Entrábamos y salíamos de la casa cargando cosas, el vacío estaba en otro lado. “No hay mucho más que esto” repetía yo, como queriendo acelerar el vómito de muebles hacia la calle.
Ellos preguntaron si no me olvidaba de algo. “De muchas cosas no me olvido”, les dije.
Y entonces nos miramos dividiendo las sonrisas. No eran más que muecas fraccionadas, gestos que se quedan en la mitad porque más de ahí no se puede, no nos daban ganas de estirarlos.
Mis cosas empezaron a moverse entre los autos, atravesaban el centro de la ciudad lentamente, temblando en la intemperie. Tenían un destino específico; junto a mí, pero en otro lado, más cerca de las antenas de telefonía celular, a la vuelta de un supermercado con buenas ofertas.
Yo estaba preocupada. No sabía si entrarían en el ascensor. Tampoco sabía si iba a acostumbrarme a tenerlos en otro espacio.
Había que acomodar todo de nuevo, buscar el rincón, precisar el lugar donde dejaría olvidadas las cosas; encontrarle, una vez más, utilidad a los almohadones.
Cuando llegamos, parecía otro país: otra gente, otras coordenadas, otro paisaje desde la ventana.
Notamos que las paredes estaban recién pintadas. El sol delataba cualquier imperfección, incluso la nuestra.
Los tres pisábamos una superficie menor, un parquet limitado y sin encerar.

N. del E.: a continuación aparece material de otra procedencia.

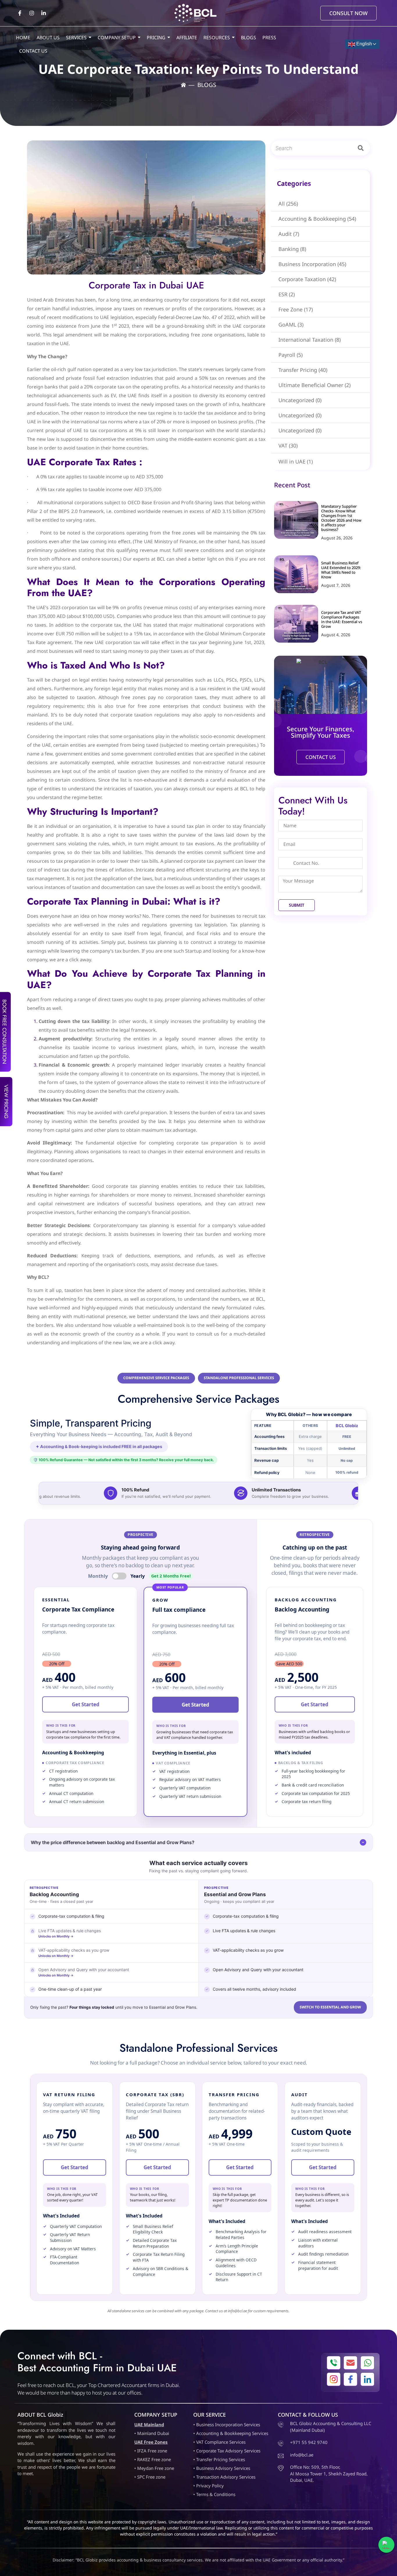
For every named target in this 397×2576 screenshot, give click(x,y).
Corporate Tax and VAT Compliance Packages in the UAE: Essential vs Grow (341, 619)
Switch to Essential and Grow (330, 2007)
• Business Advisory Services (221, 2468)
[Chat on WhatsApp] (386, 2545)
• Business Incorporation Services (226, 2424)
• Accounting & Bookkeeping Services (230, 2433)
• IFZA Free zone (150, 2451)
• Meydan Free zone (154, 2468)
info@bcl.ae (237, 2310)
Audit (288, 233)
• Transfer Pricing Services (219, 2459)
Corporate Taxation (307, 279)
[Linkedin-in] (43, 13)
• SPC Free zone (149, 2477)
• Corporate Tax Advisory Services (226, 2451)
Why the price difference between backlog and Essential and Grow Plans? (112, 1842)
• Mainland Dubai (151, 2433)
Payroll (290, 354)
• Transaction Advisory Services (224, 2477)
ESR (286, 294)
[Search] (362, 148)
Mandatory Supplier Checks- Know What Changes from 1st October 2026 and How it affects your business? (341, 518)
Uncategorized (299, 400)
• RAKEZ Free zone (152, 2459)
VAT (288, 445)
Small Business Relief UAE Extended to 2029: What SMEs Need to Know (341, 570)
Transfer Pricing (302, 369)
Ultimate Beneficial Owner (314, 385)
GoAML (290, 324)
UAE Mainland (149, 2424)
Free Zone (295, 309)
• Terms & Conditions (214, 2494)
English (363, 43)
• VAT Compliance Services (219, 2442)
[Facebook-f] (20, 13)
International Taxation (309, 339)
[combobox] (311, 148)
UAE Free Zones (151, 2442)
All (288, 203)
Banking (292, 248)
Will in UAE (295, 461)
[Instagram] (31, 13)
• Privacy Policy (208, 2485)
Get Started (85, 1704)
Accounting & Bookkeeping (317, 218)
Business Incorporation (312, 264)
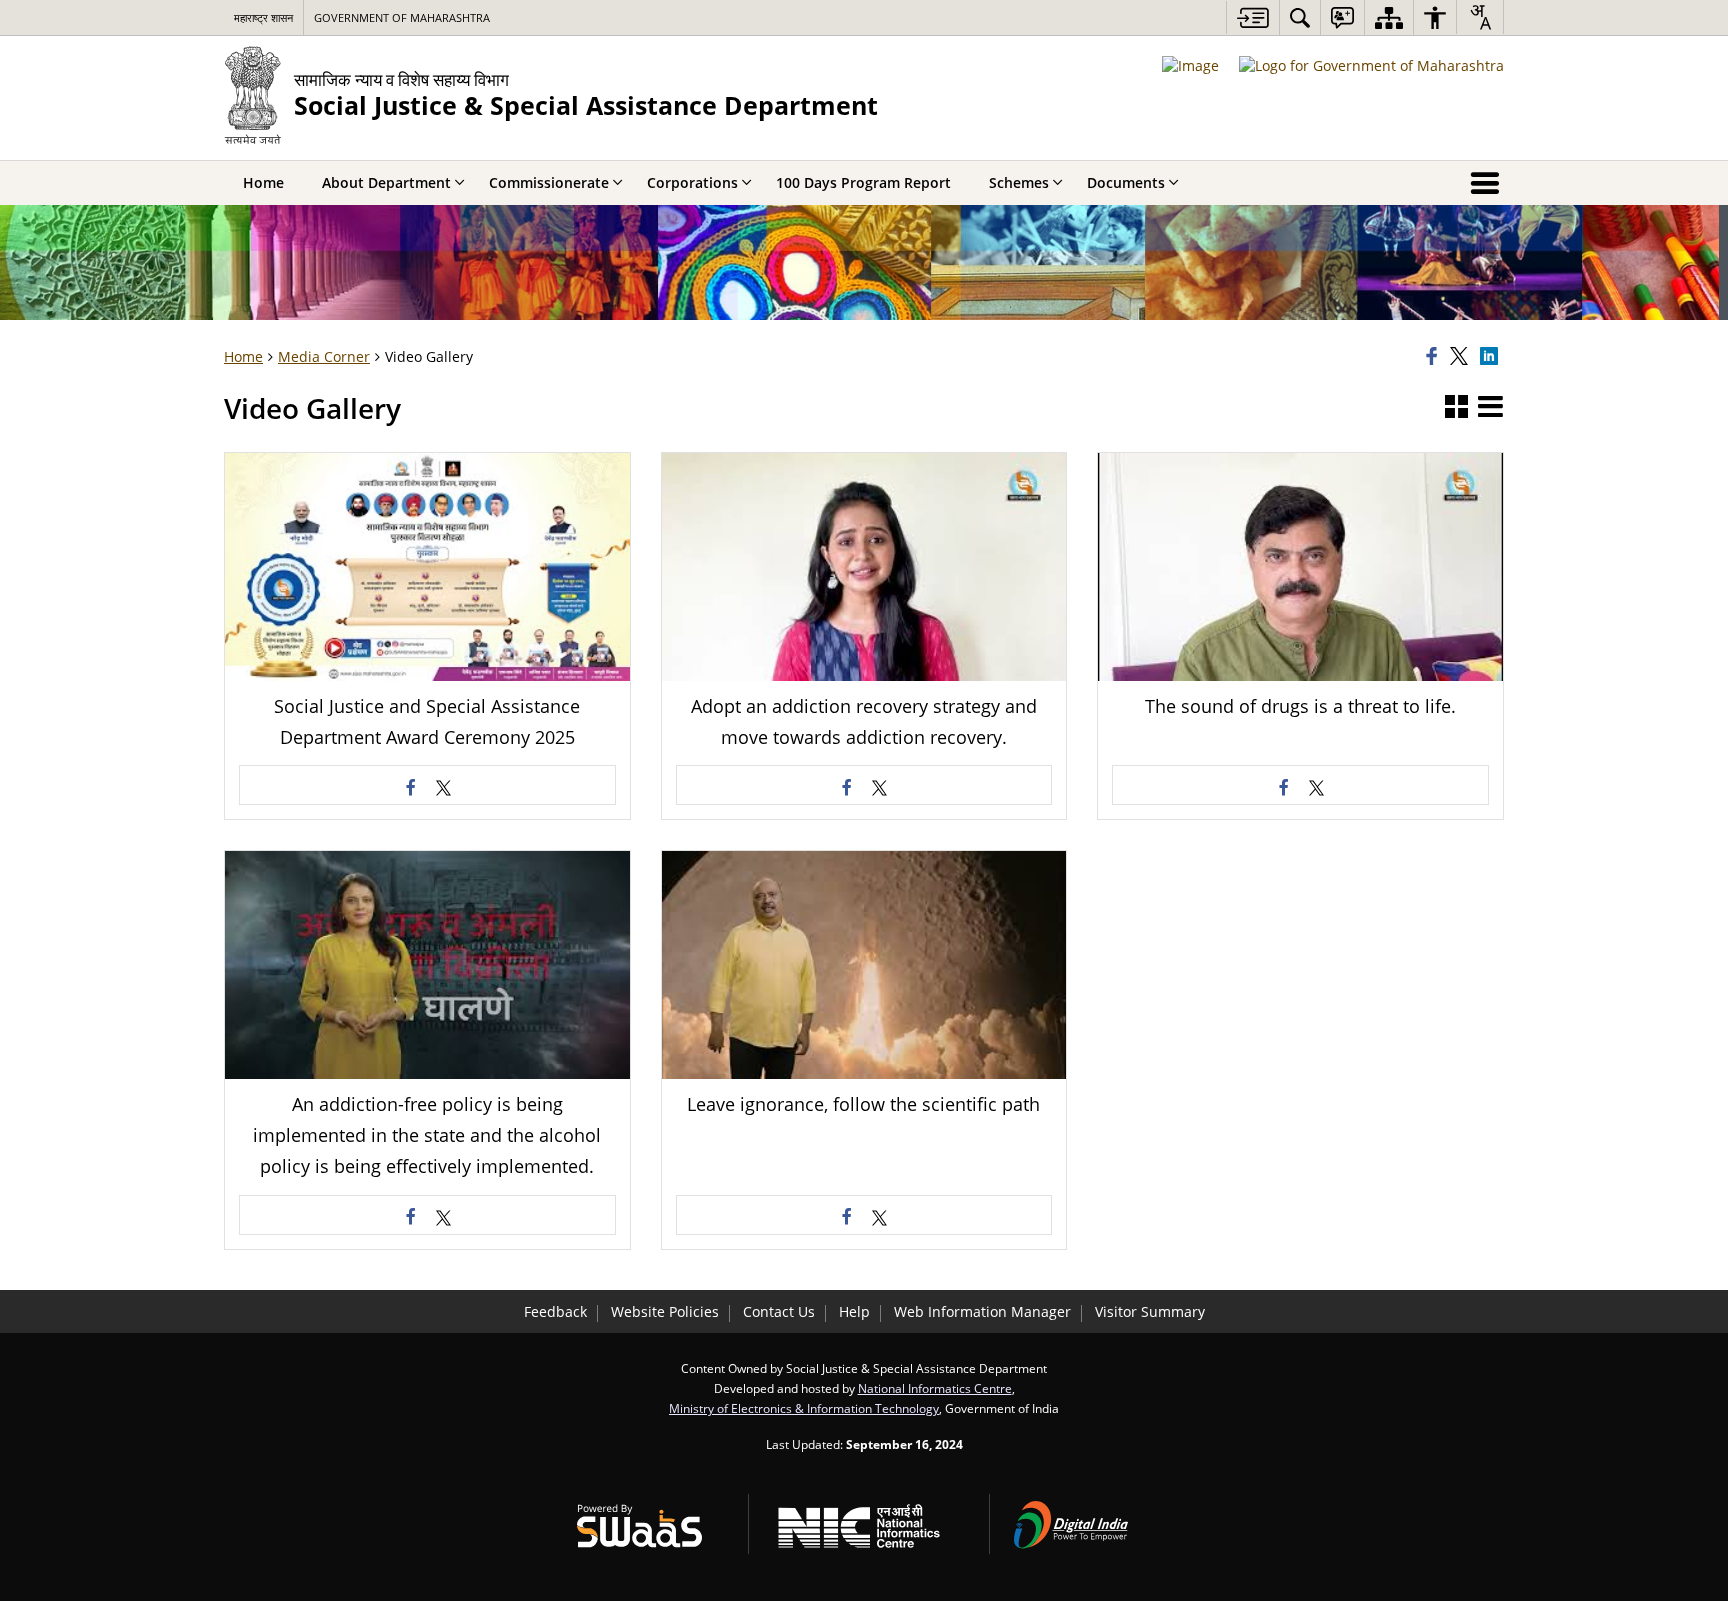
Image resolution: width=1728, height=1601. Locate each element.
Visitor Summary (1150, 1311)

Dibujamos involuntariamente un triángulo escaleno. Yo, que odiaba la geometría, encarnaba uno de los vértices.
Nos quedamos largo rato así, detenidos en algo parecido al dolor en tres dimensiones.
Se hicieron las 12 del mediodía y el sol me pegó en la cara. Fue la excusa perfecta para hablar otra vez del clima y de lo linda que seguramente se vería la ciudad desde otra altura.
Entonces subimos a la terraza, riéndonos.